### WHAT YOU ARE ASKED TO DO
Provide only the number of lines in the data below that contain the string "Given".

————

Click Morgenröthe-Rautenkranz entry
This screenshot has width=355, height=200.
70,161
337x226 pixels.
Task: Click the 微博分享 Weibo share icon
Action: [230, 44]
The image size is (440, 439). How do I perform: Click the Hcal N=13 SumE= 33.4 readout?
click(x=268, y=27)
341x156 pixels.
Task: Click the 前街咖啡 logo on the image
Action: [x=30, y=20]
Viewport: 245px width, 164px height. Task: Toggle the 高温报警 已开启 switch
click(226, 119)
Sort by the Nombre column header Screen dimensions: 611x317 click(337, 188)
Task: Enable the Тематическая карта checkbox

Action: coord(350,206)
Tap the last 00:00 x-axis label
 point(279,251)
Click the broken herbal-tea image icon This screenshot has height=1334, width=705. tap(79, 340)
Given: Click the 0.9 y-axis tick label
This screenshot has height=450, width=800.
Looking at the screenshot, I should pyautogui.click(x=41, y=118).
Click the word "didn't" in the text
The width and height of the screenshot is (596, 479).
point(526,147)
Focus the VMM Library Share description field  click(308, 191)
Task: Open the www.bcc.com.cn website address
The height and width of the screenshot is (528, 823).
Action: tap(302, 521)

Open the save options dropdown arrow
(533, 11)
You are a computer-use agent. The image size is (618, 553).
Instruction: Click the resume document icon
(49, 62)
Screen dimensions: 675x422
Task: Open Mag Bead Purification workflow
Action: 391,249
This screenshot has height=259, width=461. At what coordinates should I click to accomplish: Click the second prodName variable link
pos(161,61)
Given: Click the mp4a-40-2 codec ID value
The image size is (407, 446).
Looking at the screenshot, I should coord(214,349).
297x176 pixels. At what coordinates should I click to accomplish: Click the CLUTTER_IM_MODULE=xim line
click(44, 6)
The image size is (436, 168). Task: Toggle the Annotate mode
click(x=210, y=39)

————

### RESPONSE TO THE TASK
2